Namesake for campus a real hero

There have been times when it looked like the Budewig name would be extinguished along with the flames that firefighter Gary Budewig has fought for nearly 23 years.

But thanks to his fellow firefighters at Houston's Fire Station No. 76 at 7200 Cook Road who nominated him as the namesake of the Alief Independent School District's new campus -- and to the district's administrators who agreed with them -- the name will last for generations to come.

It has been chiseled in stone on the front of Gary P. Budewig Intermediate School, a $12.5 million, 115,849-square-foot school for gifted and talented fifth- and sixth-graders on Richmond at Dairy Ashford.

"It's overwhelming and it's still difficult to comprehend that somebody thought enough of me to name a school after me," said Budewig, 45, a 1976 Alief Hastings High School graduate.

Shortly after their high school graduations, Budewig and his brother, Scott Budewig, chose to become firefighters. They were only one class apart at Houston's firefighting academy before Gary landed his first job at Fire Station No. 1 in downtown Houston.

Gary Budewig has been at No. 76 since 1985, fighting "every kind of fire there is," while his brother has done the same thing at Fire Station No. 75 on Dairy Ashford, a stone's throw from the Budewig school, scheduled to open Aug. 14.

"With fighting fires, there's always something different," Budewig said.
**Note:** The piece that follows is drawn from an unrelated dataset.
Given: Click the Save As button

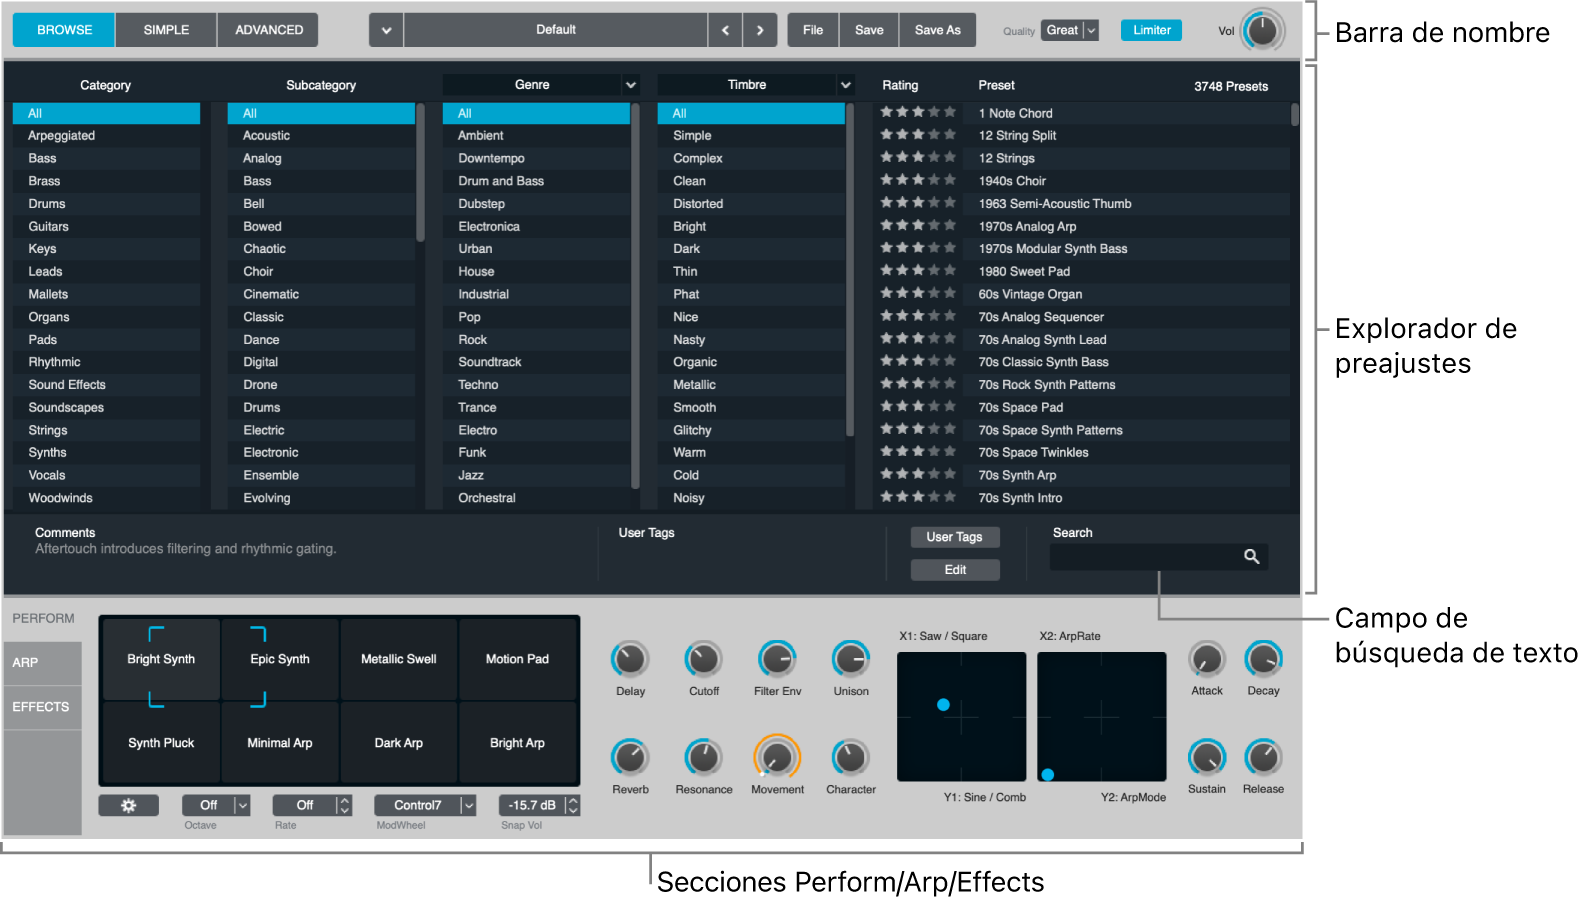Looking at the screenshot, I should click(937, 30).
Members of the Budewig family are all products of Alief schools, including the Budewig brothers' father, Raymond Budewig, who attended schools in Alief until the 10th grade. Since that was the highest grade available in the Alief school district at the time, the senior Budewig had to transfer to Missouri City to graduate from high school.

Gary Budewig's mother, Shirley Mahanay Budewig, is the daughter of Viola Mahanay, one of the Alief school district's first custodians and namesake of its Mahanay Elementary School. Both of his parents and his grandmother, now 95, still live in the Alief community about a half mile from one another, Budewig said.

Before their graduations from Hastings, Budewig's son and daughter went to the same primary Alief schools that Gary had attended -- Youens Elementary and Alief Middle schools -- which he then re-attended as a parent volunteer.

"I started as a parent volunteer at Youens. I cut, pasted, mimeographed, doing a little bit of everything, making sure the teacher got supplies, what they needed," Budewig said.

Within a year, he was the parent volunteer coordinator.

Helping in the classrooms on his off-duty days -- when he didn't have 24-hour shifts -- was exhausting.

"There were times when I was so tired, especially after a bad day at the fire station," Budewig said.

In a normal month, the station's average of nine runs a day usually included the most common emergencies for the station's 10 firefighters and emergency medical service personnel -- those at houses and apartments.

"I sometimes say that I wouldn't have a job if it weren't for stupidity and accidents," Budewig said.

Still, he continued to be a parent volunteer in the schools and to take his children and others on camping excursions as a leader of Alief's Campfire Boys and Girls. As his children got older, his volunteerism changed to assisting the ROTC and drama department productions.

Budewig's daughter, Deana, graduated from Hastings last year. Now 19, she is studying to be a veterinary paramedic in a specialized course at Houston Community College.

His son, Dennis, graduated from Hastings in 2000 and joined the Marines. He was with the Marines in Australia on Sept. 11, 2001, when his unit became one of the first to be sent to Afghanistan in the first wave of the fighting. Dennis survived it all and returned home again, but died last year in a motorcycle wreck at the age of 19.

In addition to Budewig Intermediate's three computer labs, over-sized gymnasium and two-story rotunda with a glass wall that allows visitors to see straight into the school's central library, the new school will feature a portrait of Gary Budewig in the entrance hall.

While all the new school's programs have not been set in stone yet, Budewig Intermediate's principal, Ann Malone, said there's one annual event the school will observe.

"Sept. 24 will be our annual Gary Budewig Day," Malone said.

Budewig said he would be willing to volunteer at the school, if Malone or the school's parent volunteer group ask for assistance. After all, he said, he has a vested interest in the school that bears his name.

"This is a beautiful school, and this school will carry on the name my parents gave me," he said.